## ЗАДАНИЕ
Сколько суток, согласно статье о блокаде Ленинграда, длилась блокада города?

Пленных не брать, женщин и детей – стрелять

Дата публикации: 29.01.2015 - 04:31
Автор:
Просмотров - 787

alt
alt

27 января 1944 года навсегда останется в истории нашей страны как день, когда окончательно была снята блокада Ленинграда, длившаяся 872 суток. В результате январской Ленинградско-Новгородской стратегической наступательной операции войска Ленинградского, Волховского и 2-го Прибалтийского фронтов полностью освободили территорию от вражеских войск. Но к этому времени, по разным историческим источникам, в блокадном кольце погибли от почти 650 тысяч до полутора миллионов жителей. Сейчас чаще всего указывают цифру в миллион человек. При этом отмечается, что почти все из них – 97 процентов, умерли в результате крайнего истощения.

ЭТОТ ГОРОД ДОЛЖЕН УМЕРЕТЬ

Сегодня многочисленные новоявленные «историки-гуманисты» обвиняют в величайшей трагедии исключительно советскую власть. Что своевременно не провела эвакуацию населения, не заготовила в достаточном количестве продовольствия, медикаментов, угля и дров для того, чтобы оставшиеся в кольце могли относительно спокойно пережить страшное блокадное время. О немецких и финских войсках, окруживших Ленинград и не пускавших транспорты с продовольствием, речь даже не идет.

Особой популярностью пользуется тезис, мол, всего-то нужно было сдать город на милость вермахту, и тогда бы таких жертв не было.

Впрочем, что были допущены серьезные ошибки, которые привели к массовой гибели людей, говорили и сами руководители области, военные специалисты. Не сразу организовали эвакуацию населения, не успели своевременно перевезти в город на Неве достаточные запасы продовольствия. Но не надо и забывать, с какой скоростью враг придвинулся тогда к Ленинграду. Ведь к 8 сентября, всего через два с половиной месяца с начала войны, город оказался в плотном кольце, эвакуация же закончилась двумя неделями ранее, так как были перерезаны все возможные пути выезда.

## СОБРАННЫЕ ДАННЫЕ
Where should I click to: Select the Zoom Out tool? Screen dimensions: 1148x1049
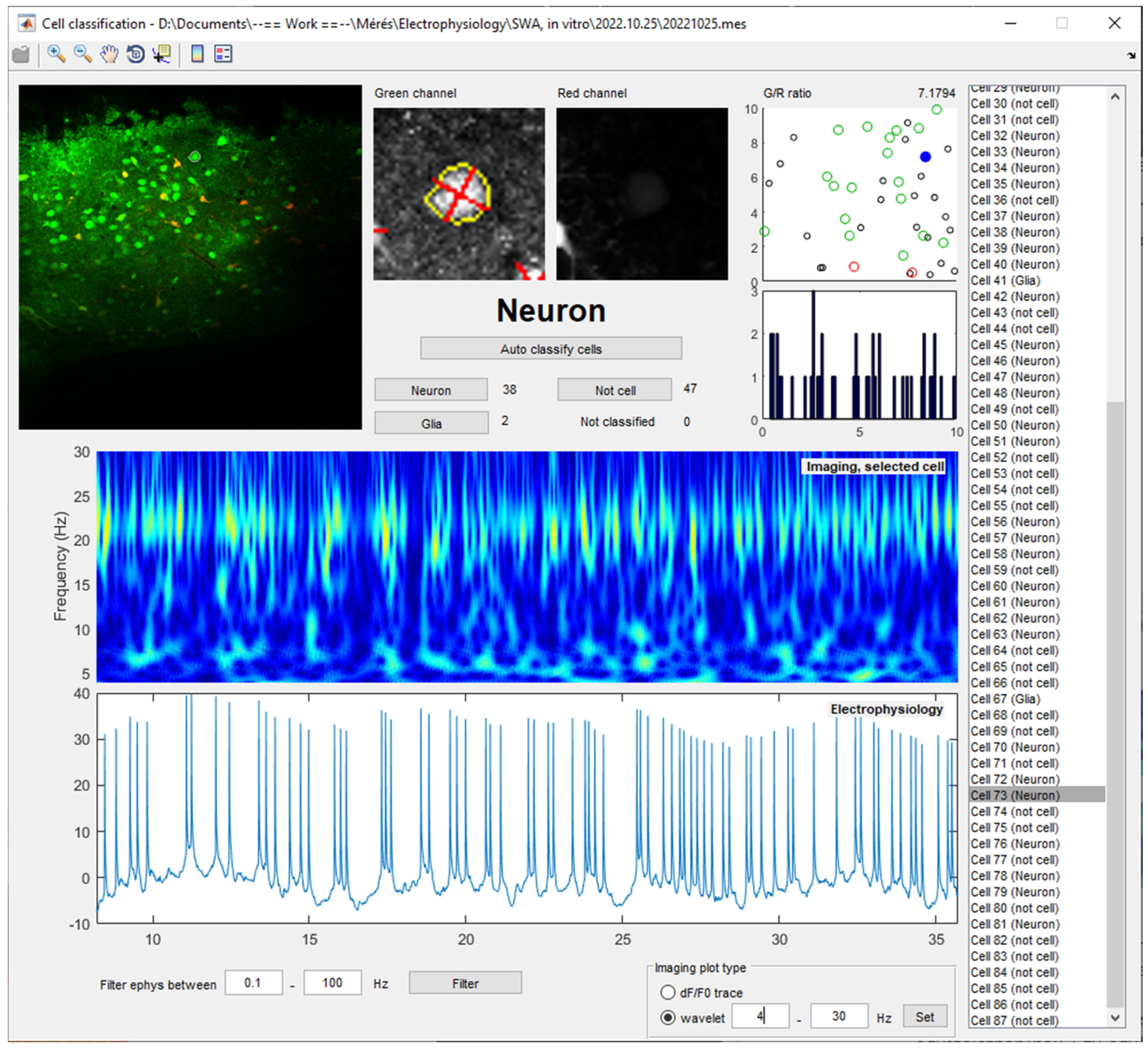click(x=82, y=54)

## ОЖИДАЕМЫЙ ОТВЕТ
872 суток.